1.
Il 7 ottobre 2019 la Camera dei deputati è chiamata a deliberare in merito alla seconda, e ultima, approvazione del progetto di legge costituzionale recante “Modifiche agli articoli 56, 57 e 59 della Costituzione in materia di riduzione del numero dei parlamentari” (A.C. 1585-B), già approvato, in seconda deliberazione, dal Senato, con la maggioranza assoluta dei suoi componenti, l’11 luglio del 2019.
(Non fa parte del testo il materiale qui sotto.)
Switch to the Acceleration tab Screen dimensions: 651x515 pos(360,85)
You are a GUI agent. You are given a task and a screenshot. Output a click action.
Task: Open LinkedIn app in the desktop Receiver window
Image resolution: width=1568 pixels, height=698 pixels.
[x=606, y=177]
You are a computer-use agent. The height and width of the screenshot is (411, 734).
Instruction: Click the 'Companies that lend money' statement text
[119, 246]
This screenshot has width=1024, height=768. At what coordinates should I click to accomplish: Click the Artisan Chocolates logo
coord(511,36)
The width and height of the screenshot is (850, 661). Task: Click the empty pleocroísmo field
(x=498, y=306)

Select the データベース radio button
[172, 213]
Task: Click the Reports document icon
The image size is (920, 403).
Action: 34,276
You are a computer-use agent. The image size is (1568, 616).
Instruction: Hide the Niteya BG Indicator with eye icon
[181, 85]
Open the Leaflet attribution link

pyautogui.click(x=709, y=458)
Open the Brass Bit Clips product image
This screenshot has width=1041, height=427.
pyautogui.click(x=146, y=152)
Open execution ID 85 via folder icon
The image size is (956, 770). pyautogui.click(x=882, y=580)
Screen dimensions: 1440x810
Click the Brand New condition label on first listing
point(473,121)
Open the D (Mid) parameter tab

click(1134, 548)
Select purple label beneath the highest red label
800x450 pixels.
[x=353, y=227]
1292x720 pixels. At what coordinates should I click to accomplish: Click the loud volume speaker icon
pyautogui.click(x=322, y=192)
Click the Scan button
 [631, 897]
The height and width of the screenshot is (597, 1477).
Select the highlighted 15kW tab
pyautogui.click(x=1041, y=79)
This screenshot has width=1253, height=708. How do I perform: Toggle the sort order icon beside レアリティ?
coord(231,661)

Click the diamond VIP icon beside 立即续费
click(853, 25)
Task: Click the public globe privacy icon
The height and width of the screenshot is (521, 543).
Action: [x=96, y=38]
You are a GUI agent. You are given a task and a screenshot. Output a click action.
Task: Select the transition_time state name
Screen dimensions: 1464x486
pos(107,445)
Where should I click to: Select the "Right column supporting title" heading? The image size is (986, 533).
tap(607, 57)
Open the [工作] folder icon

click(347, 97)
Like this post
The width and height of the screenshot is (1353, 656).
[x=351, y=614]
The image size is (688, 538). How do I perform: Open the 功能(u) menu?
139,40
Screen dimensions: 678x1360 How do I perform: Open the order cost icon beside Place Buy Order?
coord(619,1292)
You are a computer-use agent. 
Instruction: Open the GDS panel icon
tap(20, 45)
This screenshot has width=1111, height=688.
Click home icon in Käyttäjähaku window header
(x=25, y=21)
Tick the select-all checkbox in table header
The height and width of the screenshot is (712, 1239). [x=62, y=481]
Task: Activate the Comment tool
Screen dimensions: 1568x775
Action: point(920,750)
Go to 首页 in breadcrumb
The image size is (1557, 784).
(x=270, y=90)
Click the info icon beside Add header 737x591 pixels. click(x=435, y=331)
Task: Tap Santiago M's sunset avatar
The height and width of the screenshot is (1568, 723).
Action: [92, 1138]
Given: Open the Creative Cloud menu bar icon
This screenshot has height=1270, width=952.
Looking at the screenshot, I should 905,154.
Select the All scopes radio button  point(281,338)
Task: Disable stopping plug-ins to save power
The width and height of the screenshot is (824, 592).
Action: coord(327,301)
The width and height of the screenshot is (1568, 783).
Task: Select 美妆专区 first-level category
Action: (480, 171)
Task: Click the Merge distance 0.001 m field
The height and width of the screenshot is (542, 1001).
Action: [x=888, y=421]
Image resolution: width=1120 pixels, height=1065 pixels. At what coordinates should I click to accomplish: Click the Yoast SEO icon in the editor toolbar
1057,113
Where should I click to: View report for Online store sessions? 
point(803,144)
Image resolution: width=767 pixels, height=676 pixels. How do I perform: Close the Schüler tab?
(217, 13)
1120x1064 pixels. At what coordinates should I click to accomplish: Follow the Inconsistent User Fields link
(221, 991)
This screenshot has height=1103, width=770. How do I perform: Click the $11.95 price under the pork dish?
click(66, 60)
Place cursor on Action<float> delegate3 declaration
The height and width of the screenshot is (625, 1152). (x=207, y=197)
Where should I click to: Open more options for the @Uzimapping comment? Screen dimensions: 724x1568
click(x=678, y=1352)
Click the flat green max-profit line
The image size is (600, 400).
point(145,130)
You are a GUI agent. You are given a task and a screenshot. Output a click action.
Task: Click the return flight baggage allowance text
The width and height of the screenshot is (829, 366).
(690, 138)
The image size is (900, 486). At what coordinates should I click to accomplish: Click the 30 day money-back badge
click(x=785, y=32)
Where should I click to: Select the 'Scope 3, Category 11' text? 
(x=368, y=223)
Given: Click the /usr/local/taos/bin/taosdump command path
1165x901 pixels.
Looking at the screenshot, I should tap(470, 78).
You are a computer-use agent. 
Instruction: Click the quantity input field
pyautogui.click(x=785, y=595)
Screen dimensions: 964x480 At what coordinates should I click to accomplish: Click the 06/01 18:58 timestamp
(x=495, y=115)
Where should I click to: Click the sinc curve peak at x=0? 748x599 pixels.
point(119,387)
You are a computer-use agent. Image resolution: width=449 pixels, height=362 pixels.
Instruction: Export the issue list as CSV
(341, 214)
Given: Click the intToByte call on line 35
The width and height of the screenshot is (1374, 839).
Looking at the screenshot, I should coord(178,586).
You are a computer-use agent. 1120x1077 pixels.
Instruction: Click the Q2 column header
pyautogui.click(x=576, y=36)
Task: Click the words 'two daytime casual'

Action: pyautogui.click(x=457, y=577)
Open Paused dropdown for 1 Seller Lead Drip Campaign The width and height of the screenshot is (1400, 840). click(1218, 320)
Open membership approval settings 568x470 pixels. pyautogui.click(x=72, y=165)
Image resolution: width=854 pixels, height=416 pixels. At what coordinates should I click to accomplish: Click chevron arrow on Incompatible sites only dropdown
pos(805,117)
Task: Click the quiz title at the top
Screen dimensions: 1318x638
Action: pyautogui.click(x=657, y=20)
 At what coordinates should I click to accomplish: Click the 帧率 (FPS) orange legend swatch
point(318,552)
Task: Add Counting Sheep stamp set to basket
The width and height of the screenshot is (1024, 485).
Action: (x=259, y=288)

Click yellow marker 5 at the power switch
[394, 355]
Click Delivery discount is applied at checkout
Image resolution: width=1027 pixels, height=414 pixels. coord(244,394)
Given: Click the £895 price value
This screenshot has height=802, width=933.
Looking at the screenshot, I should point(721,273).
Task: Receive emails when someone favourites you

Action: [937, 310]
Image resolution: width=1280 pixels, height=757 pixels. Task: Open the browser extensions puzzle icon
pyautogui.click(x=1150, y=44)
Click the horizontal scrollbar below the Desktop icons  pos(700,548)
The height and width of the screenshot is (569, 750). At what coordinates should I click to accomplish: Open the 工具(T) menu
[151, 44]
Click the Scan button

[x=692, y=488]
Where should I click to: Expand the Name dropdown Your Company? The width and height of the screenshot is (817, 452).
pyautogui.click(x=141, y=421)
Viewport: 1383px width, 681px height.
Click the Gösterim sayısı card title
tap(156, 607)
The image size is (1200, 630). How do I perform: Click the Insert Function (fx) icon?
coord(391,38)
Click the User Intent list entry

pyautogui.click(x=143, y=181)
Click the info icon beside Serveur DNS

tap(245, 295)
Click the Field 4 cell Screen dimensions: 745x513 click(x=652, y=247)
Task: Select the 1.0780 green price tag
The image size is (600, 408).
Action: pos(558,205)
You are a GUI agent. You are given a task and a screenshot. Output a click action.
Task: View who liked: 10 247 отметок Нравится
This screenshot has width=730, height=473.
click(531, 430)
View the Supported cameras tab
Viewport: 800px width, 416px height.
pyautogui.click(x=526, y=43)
Il progetto prevede una drastica riduzione del numero dei parlamentari, modificando gli articoli 56 e 57 della Costituzione: i deputati vedrebbero una diminuzione da 630 a 400 (i 12 eletti nella circoscrizione estero scenderebbero a 8); i senatori, da 315 a 200 (i 6 eletti nella circoscrizione estero diverrebbero 4). Quanto all’art. 59 della Costituzione, si stabilisce che il numero complessivo dei senatori in carica nominati dal Presidente della Repubblica non possa essere superiore a cinque.
Il dato comparato mostra come il rapporto fra numero dei parlamentari e popolazione in Italia si allinei a quello di altri Paesi europei, in un range basso (per riferimenti precisi, si rinvia all’articolo di F. Montorio, Ridurre i parlamentari? No grazie). In caso di approvazione della riforma, l’Italia si troverebbe ad avere una percentuale pari a 0.7 (la percentuale più bassa fra gli Stati membri dell’Unione europea). La riforma costituzionale muterebbe il rapporto fra parlamentari e cittadini: oggi vi è un deputato ogni 96.000 abitanti circa, diverrebbe uno ogni 151.200 circa.
La previsione di una riduzione così drastica del numero dei parlamentari incide sulla rappresentanza, sulla sovranità popolare e sulla democrazia sotto diversi aspetti.
2.
Il riverbero sulla rappresentanza è evidente, con una diminuzione della possibilità per il cittadino di veder eleggere un “proprio” rappresentante, abbassando il grado di potenziale identificazione del rappresentato con il rappresentante; si restringono le possibilità di scelta e si comprime l’angolo visuale della lente che specchia la realtà e la complessità della società. Ne risulta incrementato il senso di estraneità rispetto alle istituzioni, si approfondisce il solco che separa società e istituzioni.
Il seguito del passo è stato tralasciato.